The U.S. manufacturing sector grew in July at its slowest pace in nearly three years as a debt crisis in Europe and economic and political uncertainty at home dented demand, a survey showed on Wednesday.
The final Markit U.S. Manufacturing Purchasing Managers Index stood at 51.4 in July, below both a preliminary estimate of 51.8 and June's reading of 52.5. It was the lowest reading since September of 2009.
A reading above 50 indicates expansion.
If falling export orders and weaker domestic demand persist, the sector may start to contract in the third quarter, said Markit chief economist Chris Williamson.

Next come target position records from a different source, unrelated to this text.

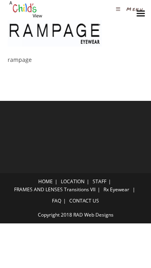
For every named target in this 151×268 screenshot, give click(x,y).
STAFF (99, 181)
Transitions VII (79, 189)
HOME (45, 181)
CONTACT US (84, 200)
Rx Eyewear (116, 189)
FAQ (56, 200)
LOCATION (73, 181)
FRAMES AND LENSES (38, 189)
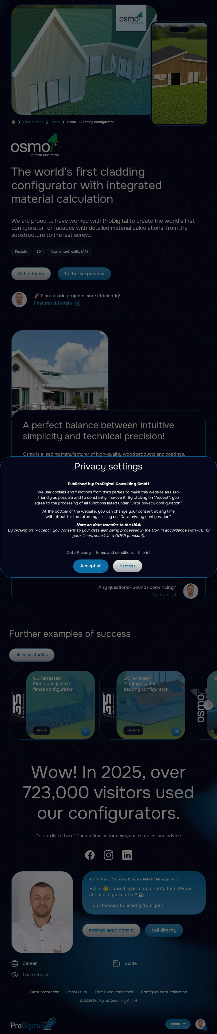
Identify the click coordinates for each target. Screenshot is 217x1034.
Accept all (90, 566)
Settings (127, 566)
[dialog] (108, 517)
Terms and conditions (114, 552)
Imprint (144, 552)
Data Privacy (79, 552)
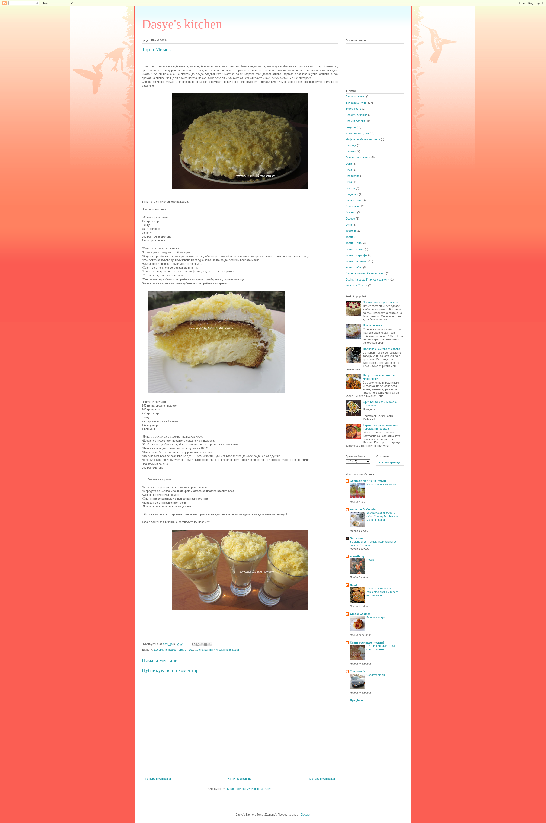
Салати (350, 188)
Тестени (351, 230)
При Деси (356, 700)
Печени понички (373, 325)
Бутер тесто (353, 108)
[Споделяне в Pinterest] (210, 644)
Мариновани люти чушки (381, 484)
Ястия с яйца (354, 267)
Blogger (305, 814)
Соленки (351, 212)
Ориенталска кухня (358, 157)
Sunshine (356, 538)
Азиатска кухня (355, 96)
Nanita (354, 585)
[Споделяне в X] (202, 644)
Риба (349, 181)
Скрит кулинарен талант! (367, 642)
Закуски (351, 127)
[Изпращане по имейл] (194, 644)
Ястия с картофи (356, 255)
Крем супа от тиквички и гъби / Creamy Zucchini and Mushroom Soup (382, 516)
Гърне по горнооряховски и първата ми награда (380, 427)
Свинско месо (354, 200)
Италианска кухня (357, 133)
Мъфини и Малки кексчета (363, 139)
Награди (351, 145)
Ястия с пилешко (356, 261)
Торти (349, 236)
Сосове (350, 218)
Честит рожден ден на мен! (380, 302)
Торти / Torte (185, 649)
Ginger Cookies (360, 613)
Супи (349, 224)
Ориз (349, 163)
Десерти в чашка (165, 649)
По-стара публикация (321, 778)
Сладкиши (352, 206)
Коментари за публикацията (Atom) (249, 788)
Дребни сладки (355, 120)
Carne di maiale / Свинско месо (365, 273)
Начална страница (239, 778)
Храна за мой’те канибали (368, 480)
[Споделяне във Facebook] (206, 644)
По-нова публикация (158, 778)
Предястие (352, 175)
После (370, 559)
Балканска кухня (356, 102)
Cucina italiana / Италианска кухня (217, 649)
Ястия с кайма (355, 249)
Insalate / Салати (356, 285)
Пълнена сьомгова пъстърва (381, 348)
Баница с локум (375, 617)
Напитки (351, 151)
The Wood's (358, 671)
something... (358, 556)
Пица (349, 169)
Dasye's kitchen (182, 24)
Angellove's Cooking (363, 509)
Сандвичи (352, 194)
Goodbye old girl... (377, 674)
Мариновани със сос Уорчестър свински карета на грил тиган (382, 592)
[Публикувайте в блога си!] (198, 644)
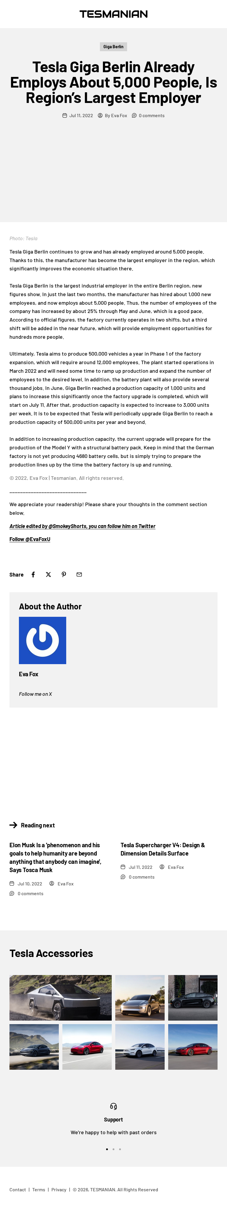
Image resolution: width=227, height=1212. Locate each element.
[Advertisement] (113, 177)
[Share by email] (79, 574)
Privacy (59, 1189)
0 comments (152, 115)
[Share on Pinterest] (64, 574)
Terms (38, 1189)
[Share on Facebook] (33, 574)
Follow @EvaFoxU (29, 539)
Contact (17, 1189)
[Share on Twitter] (48, 574)
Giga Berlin (113, 46)
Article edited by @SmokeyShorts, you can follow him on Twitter (82, 526)
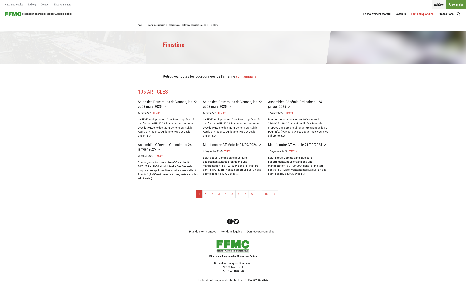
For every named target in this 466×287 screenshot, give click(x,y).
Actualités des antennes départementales (187, 25)
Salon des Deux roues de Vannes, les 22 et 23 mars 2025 (167, 104)
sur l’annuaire (246, 76)
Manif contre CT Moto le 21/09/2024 (230, 145)
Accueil (38, 13)
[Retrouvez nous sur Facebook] (230, 221)
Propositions (446, 14)
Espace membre (62, 4)
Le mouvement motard (377, 14)
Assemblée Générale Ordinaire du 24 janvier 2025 (295, 104)
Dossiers (400, 14)
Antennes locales (14, 4)
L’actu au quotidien (422, 14)
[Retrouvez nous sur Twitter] (236, 221)
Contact (45, 4)
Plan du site (196, 231)
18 (266, 194)
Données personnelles (260, 231)
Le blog (32, 4)
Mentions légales (231, 231)
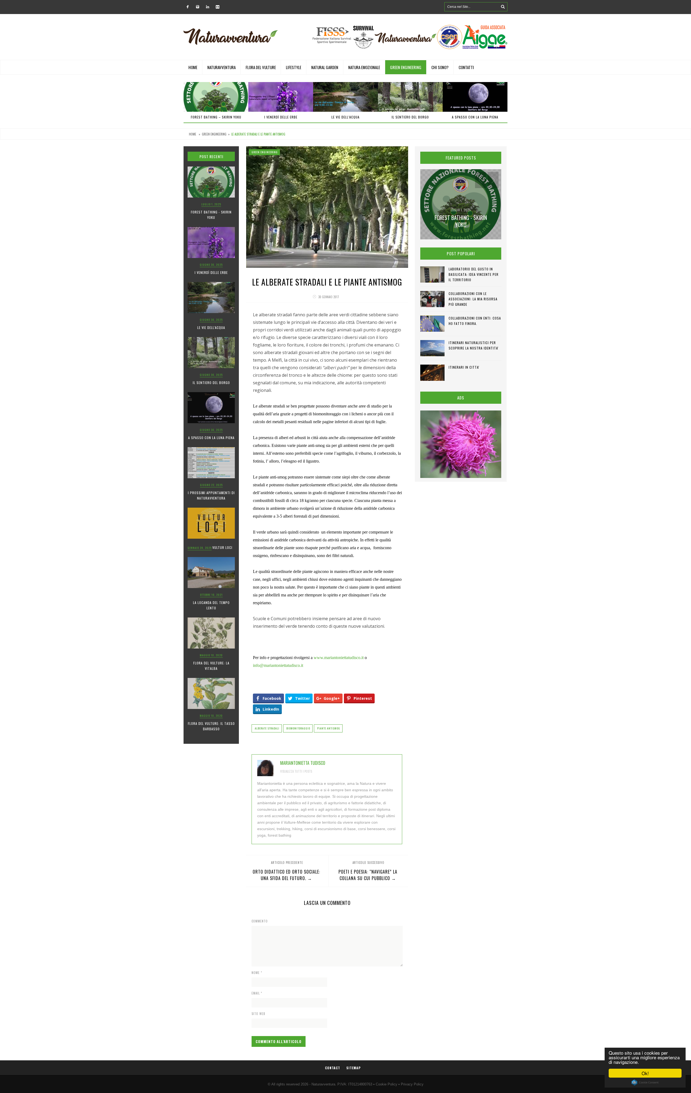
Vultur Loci (222, 547)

"Producers are being hit by the ongoing euro zone crisis, slower global economic growth and increasing unease about demand in the home market as elections loom closer and uncertainty hangs over fiscal and monetary policies," Williamson said.
Orders for export fell for a second straight month while the pace of overall new orders slowed to 51.0 from 53.7 in June.
The index's employment component slipped to 52.7 from 52.8, suggesting, Williamson said, that "companies are clearly taking a cautious approach to recruitment."
The U.S. economy slowed in the second quarter, leaving markets betting the Federal Reserve will kick off another round of monetary stimulus, possibly by September.
The economy also faces a raft of automatic tax hikes and spending cuts in 2013 unless Congress delays them. This likely won't be addressed until after the Nov. 6 presidential election.